### Problem to work on:
Retype the data below word for word, from the line containing "Given: Switch to the Support tab" through the end of the data, including both ends, and leave the pictures out of your answer.

Data for pointing to text and elements:

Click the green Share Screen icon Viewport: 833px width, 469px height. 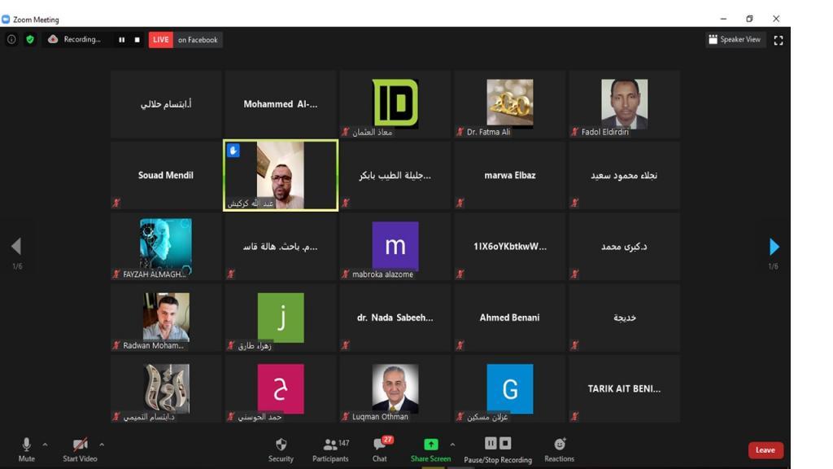(430, 445)
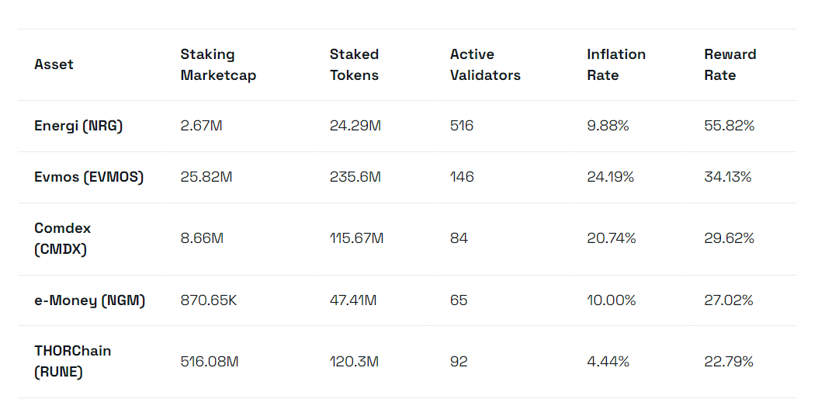Select e-Money's 10.00% inflation rate cell

611,300
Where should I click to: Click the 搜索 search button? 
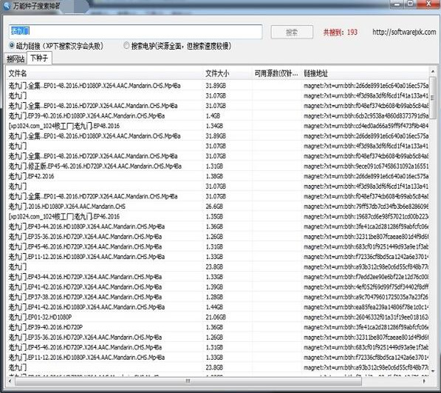(292, 32)
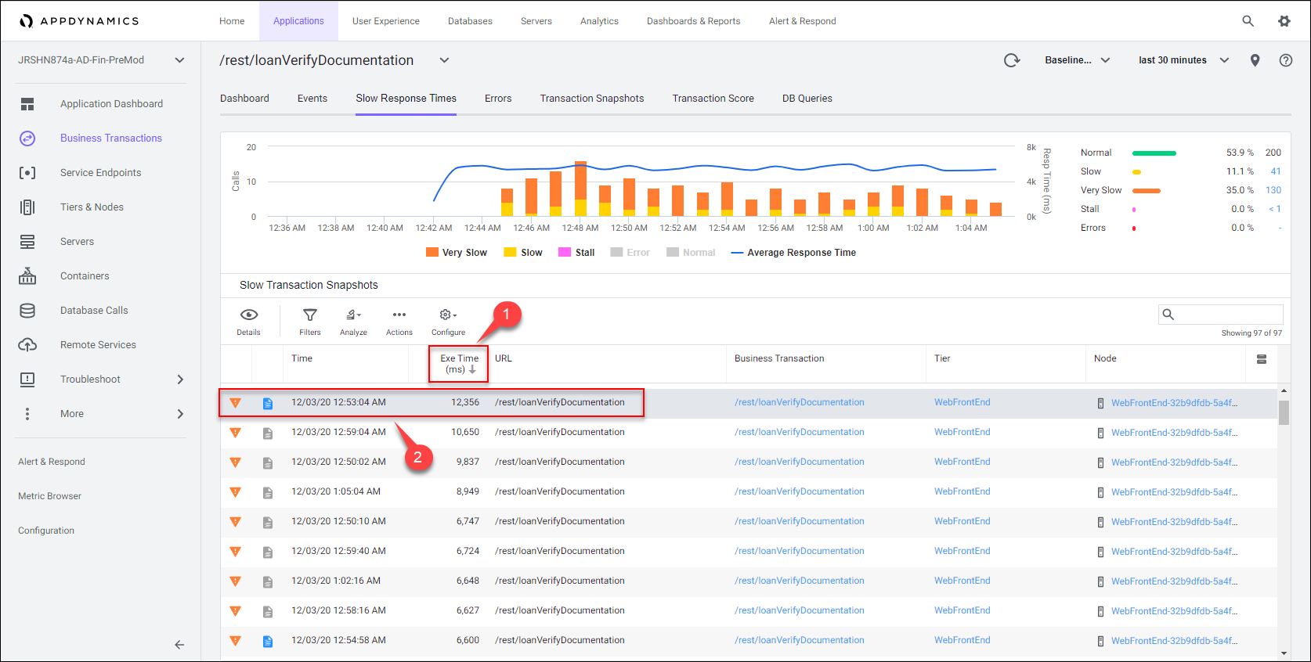Open Metric Browser in the sidebar

pyautogui.click(x=50, y=496)
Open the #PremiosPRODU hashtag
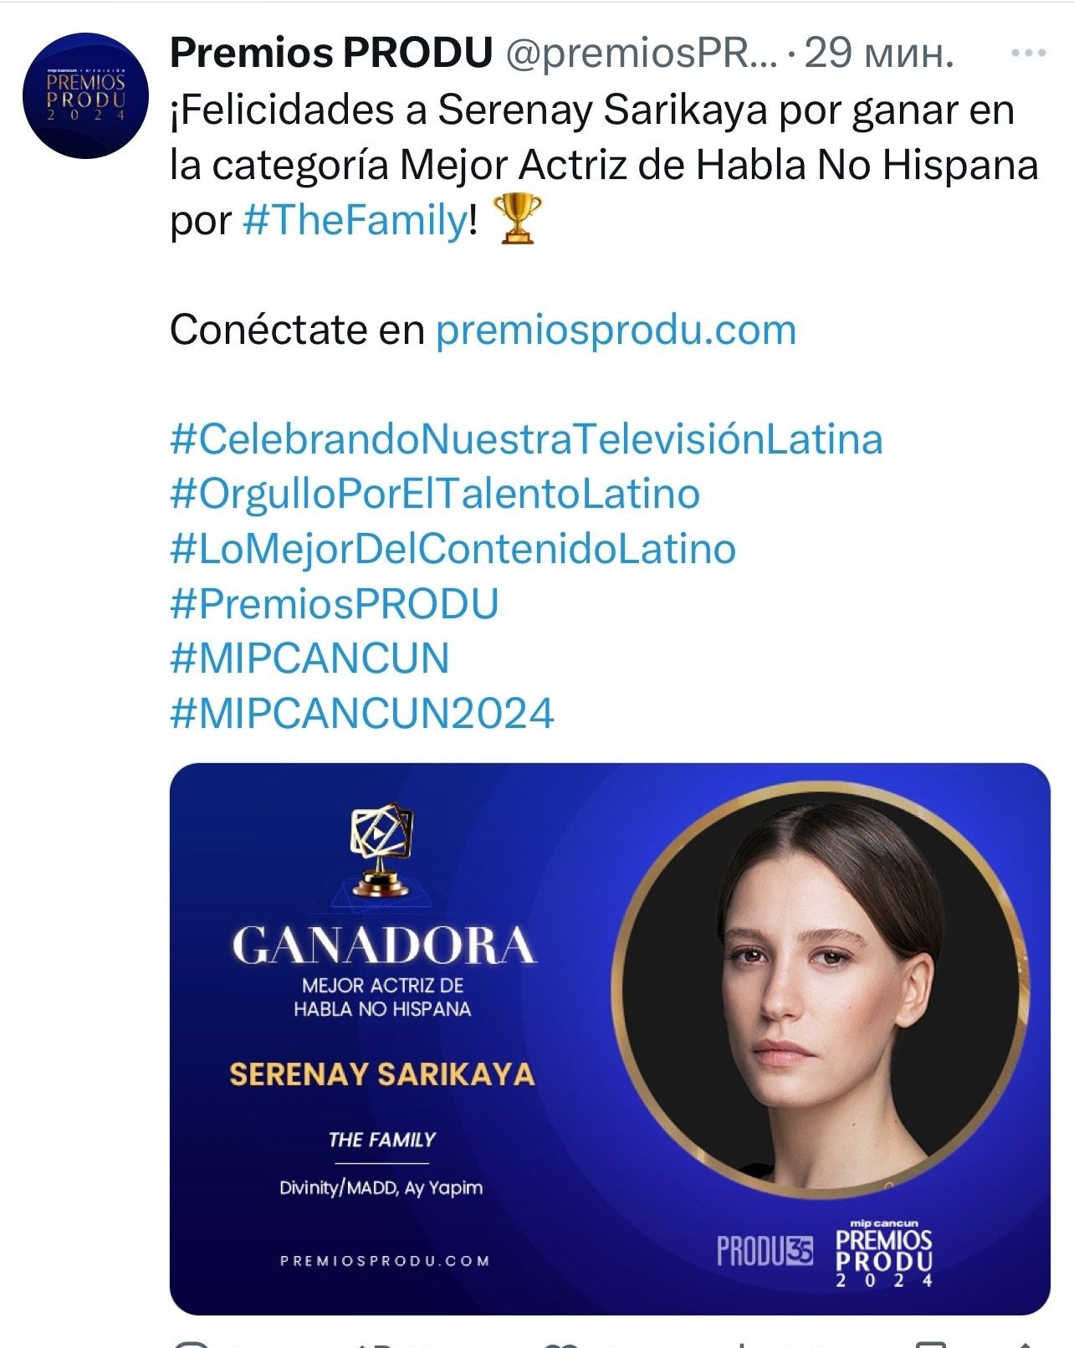The width and height of the screenshot is (1074, 1348). pyautogui.click(x=335, y=604)
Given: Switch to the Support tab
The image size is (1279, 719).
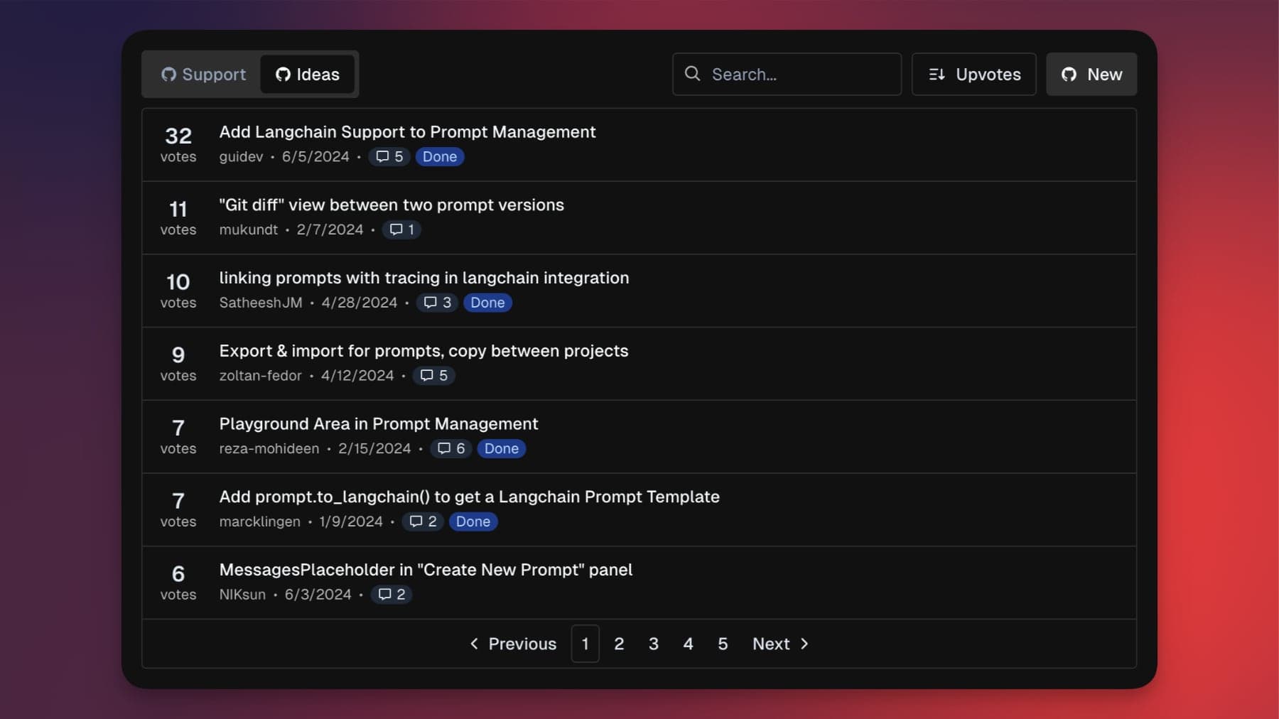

### Complete answer:
Given: Switch to the Support tab
The image size is (1279, 719).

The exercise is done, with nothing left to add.